- Text excerpt -
Make sure you include all the required information, IN THE REQUESTED FORMAT (below) when you submit your fossil! 

If you have a question about a possible entry, please send me a PM.

Please pay special attention to Rule #5: 

Before and After Preparation Photos must be submitted for prepped specimens NOT  found during the Month of the Contest.

In addition to keeping the contest fair, this new qualification will encourage better documentation of our spectacular past finds.

Entries will be taken until 11:59:00 PM EDT on SEPTEMBER 30, 2022

Any fossil submitted after that time, even if the topic is still open, will be deemed ineligible! 


Only entries posted with CLEAR photos and that meet the other guidelines will be placed into the Poll. 

Photos of the winning specimens may be posted to TFF's Facebook page.


Please let us know if you have any questions, and thanks for sharing more of your fossils and research this month.

- What to work on -
Output the passage of the fossil contest rules that opens with the words containing "Make sure you" and closes with "send me a PM.". The entries after the fossil contest rules have nothing to do with them.

- Provided data -
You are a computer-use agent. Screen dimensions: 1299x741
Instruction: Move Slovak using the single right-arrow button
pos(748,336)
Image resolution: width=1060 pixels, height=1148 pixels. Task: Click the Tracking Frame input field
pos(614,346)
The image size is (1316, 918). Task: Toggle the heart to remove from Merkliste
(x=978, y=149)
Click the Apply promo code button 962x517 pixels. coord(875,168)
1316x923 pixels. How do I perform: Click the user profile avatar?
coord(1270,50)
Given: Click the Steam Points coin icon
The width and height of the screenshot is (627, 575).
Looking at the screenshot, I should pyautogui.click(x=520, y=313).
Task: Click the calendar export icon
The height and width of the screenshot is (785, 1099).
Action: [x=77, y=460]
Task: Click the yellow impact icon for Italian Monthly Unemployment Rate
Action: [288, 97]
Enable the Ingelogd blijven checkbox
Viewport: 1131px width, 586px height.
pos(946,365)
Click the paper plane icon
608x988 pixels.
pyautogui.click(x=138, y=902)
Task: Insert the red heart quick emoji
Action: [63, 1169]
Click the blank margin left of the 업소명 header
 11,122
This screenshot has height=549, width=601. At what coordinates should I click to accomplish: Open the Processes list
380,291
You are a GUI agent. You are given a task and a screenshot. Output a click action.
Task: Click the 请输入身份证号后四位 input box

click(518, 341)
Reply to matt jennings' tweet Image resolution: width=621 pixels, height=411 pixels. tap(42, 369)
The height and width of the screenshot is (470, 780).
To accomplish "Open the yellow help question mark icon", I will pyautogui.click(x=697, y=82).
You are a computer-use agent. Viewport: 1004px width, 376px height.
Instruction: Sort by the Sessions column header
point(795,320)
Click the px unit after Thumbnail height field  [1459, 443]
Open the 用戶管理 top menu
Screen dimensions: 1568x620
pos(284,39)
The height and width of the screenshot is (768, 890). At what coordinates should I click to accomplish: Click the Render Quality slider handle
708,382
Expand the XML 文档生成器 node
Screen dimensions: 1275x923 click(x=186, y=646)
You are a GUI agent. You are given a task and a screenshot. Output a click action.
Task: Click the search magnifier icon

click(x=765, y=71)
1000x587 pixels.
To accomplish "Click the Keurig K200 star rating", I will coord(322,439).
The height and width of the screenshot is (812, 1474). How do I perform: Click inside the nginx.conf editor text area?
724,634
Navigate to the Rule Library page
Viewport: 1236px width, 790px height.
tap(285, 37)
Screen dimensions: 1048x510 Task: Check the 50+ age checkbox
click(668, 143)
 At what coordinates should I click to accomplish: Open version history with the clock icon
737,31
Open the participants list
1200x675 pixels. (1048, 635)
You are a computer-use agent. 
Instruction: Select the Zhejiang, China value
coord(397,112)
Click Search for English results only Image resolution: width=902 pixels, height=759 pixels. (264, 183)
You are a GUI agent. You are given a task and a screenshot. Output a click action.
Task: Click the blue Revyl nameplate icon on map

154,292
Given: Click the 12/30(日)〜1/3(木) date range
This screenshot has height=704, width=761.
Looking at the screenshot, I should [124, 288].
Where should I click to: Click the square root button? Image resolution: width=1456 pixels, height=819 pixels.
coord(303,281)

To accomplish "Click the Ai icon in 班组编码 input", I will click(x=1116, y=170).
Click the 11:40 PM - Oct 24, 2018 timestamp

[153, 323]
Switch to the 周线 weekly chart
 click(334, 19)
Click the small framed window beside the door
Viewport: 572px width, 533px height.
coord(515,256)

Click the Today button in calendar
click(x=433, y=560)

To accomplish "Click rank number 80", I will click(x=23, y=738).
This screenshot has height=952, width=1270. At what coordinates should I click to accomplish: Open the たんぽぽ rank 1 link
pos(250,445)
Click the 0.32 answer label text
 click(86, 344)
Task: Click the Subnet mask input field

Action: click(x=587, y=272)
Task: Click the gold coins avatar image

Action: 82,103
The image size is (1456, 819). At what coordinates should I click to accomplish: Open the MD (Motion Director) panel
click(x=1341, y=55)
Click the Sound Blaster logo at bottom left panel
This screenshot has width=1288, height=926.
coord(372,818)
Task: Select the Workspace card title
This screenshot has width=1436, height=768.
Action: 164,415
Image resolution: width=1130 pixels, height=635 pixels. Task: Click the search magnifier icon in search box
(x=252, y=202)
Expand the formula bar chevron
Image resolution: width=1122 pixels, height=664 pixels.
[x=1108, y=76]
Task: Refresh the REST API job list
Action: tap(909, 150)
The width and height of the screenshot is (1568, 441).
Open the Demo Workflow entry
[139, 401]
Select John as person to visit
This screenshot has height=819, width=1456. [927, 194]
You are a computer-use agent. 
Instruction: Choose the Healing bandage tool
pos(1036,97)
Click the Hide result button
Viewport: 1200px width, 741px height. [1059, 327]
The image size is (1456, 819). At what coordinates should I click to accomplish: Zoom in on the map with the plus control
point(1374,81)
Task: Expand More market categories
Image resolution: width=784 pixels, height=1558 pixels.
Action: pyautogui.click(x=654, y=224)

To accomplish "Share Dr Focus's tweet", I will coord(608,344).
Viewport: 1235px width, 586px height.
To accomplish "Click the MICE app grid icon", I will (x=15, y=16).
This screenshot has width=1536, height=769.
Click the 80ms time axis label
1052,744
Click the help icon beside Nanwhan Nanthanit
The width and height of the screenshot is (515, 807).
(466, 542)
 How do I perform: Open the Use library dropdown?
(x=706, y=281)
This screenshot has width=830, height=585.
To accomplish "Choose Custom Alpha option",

- Full solution -
Make sure you include all the required information, IN THE REQUESTED FORMAT (below) when you submit your fossil! 

If you have a question about a possible entry, please send me a PM.